Cyanidin-3-O-β-glucoside polarizes LPS-induced M1 into M2 Macrophage in J774 cells via PPARγ-mediated NF-κB and STAT6 signaling pathway

Abstract Macrophage polarization exerts critical effect on inflammatory response. Cyanidin-3-O-β-glucoside (Cy-3-g), a typical anthocyanin pigment has been reported to have anti-inflammatory property. However, whether Cy-3-g exerts anti-inflammatory effects by modulating macrophage polarization remains unclear.

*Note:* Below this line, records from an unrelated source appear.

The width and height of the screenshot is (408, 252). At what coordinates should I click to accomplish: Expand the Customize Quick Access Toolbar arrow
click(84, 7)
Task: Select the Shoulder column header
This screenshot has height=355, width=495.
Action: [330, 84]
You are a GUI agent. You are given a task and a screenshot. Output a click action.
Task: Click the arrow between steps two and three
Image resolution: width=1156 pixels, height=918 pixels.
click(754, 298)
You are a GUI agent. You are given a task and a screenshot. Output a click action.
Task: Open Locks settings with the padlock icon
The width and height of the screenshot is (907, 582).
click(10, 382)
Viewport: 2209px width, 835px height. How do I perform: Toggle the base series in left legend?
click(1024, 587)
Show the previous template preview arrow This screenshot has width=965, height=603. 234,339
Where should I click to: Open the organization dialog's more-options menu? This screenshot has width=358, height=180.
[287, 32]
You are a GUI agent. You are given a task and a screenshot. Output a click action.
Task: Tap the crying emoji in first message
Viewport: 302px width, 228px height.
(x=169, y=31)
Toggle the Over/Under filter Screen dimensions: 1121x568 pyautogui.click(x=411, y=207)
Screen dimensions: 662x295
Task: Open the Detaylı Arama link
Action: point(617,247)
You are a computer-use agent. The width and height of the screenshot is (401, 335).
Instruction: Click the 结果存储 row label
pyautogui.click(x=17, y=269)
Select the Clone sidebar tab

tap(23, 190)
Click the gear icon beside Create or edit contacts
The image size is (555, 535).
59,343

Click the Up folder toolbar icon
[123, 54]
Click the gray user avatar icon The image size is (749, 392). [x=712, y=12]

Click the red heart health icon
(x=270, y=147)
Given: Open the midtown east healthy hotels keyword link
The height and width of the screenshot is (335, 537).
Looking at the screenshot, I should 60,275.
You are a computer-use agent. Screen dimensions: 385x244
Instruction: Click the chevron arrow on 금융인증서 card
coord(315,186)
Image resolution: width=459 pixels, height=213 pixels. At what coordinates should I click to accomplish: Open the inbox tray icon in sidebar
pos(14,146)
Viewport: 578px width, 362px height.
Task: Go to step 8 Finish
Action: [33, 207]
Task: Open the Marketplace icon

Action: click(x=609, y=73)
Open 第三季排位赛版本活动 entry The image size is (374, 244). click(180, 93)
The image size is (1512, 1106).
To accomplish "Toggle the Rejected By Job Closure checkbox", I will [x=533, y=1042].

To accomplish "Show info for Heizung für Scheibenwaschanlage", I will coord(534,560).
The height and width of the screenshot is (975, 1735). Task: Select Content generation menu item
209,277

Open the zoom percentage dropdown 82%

Lipopolysaccharide (LPS) was used to establish the M1 model of J774 cells, in which the effects of Cy-3-g on M1-M2 conversion were explored. Cy-3-g (1, 10, 100 μM) not only reduced LPS-induced increased expression of proinflammatory factors and but also elevated the levels of anti-inflammatory factors. Moreover, Cy-3-g intervention shifted LPS-polarized M1 into M2, leading to the significant reduction of synthesis of nitric oxide synthase and major histocompatibility complex II (M1 markers), and increase of arginine I and CD206 expression (M2 markers). Further experiments found that Cy-3-g dose-dependently increased peroxisome proliferator-activated receptor-γ (PPARγ) expression. Finally, we determined that Cy-3-g regulated M1-M2 polarization via PPARγ-mediated nuclear factor κB and signal transducers and activators of transcription 6 signaling pathway.